TEXTE:
Nous commencerons donc par définir le dialogisme comme l'ensemble des relations que tout énoncé [E] entretient avec "les énoncés produits antérieurement ainsi qu'avec les énoncés à venir que pourraient produire ses destinataires" (Charaudeau & Maingueneau, 2002, p. 175). Cette présence d'un énoncé antérieur ou à venir, [e], présent dans [E], peut concerner tout aussi bien les mots employés, leurs significations, les formes syntaxiques, certaines conventions, ou bien encore des arguments ou expressions diverses repris. Ainsi, si tout énoncé est monologique par sa forme extérieure en ce qu'il provient d'un seul locuteur [L], il est dialogique "dans sa structure sémantique et stylistique" (Voloshinov cité par Todorov, 1981, p. 292), parce que tout discours, y compris le discours intérieur, rencontre et rentre à la fois en relation avec le discours d'autrui et le cadre dans lequel il est émis. On peut déduire de cela une relation enchâssante de (E), qui est constituée de l'énoncé [E] provenant d'un locuteur [L], et enchâssant un énoncé (e) provenant d'un énoncé [e] ; ce qui nous amène à une formule de type : E(e).

Mais pour Voloshinov, il s'agit même d'inscrire tout discours dans une chaîne beaucoup plus longue : "Tout énoncé monologique, y compris un document écrit, est un élément inséparable de l'échange verbal. Tout énoncé, même sous la forme écrite achevée, répond à quelque chose et attend à son tour une réponse. Il n'est qu'un maillon de la chaîne continue des interventions verbales." (Voloshinov, 2010, p. 267)

DONNÉES:
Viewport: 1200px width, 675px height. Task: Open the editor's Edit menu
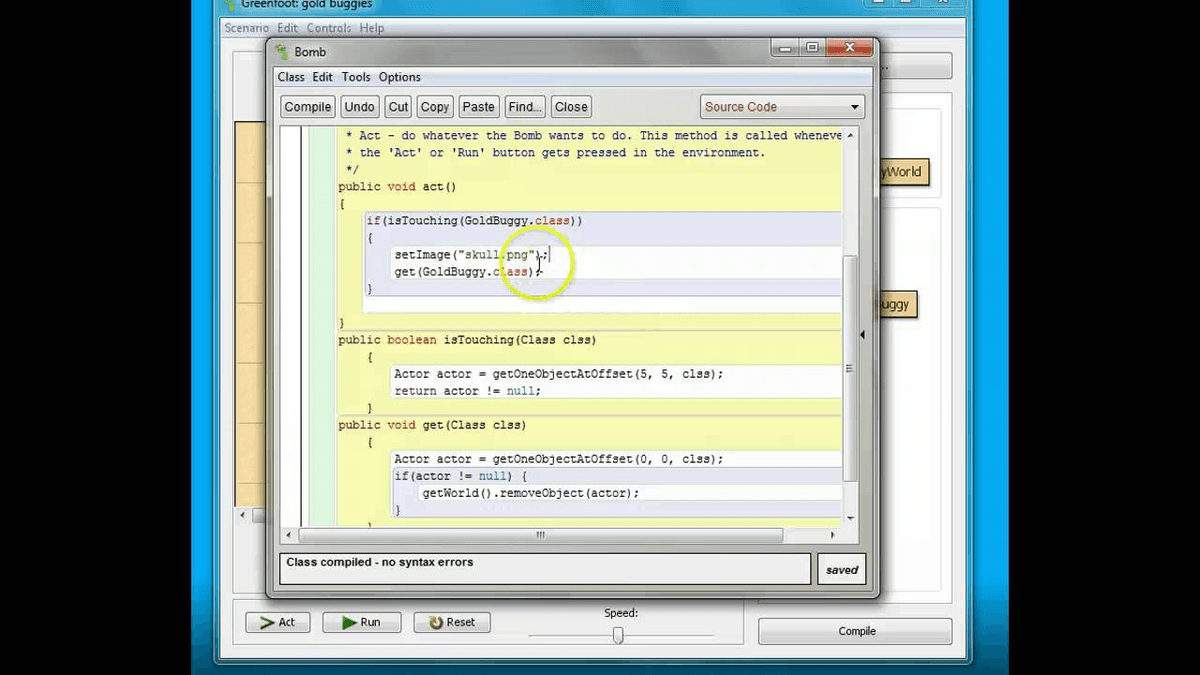(322, 77)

CONSIGNE: Reproduisez fidèlement le passage du texte sur le dialogisme qui va de « Mais pour Voloshinov, il » jusqu'à « 2010, p. 267) ». Ces données proviennent d'une source distincte du texte.

RÉPONSE ATTENDUE:
Mais pour Voloshinov, il s'agit même d'inscrire tout discours dans une chaîne beaucoup plus longue : "Tout énoncé monologique, y compris un document écrit, est un élément inséparable de l'échange verbal. Tout énoncé, même sous la forme écrite achevée, répond à quelque chose et attend à son tour une réponse. Il n'est qu'un maillon de la chaîne continue des interventions verbales." (Voloshinov, 2010, p. 267)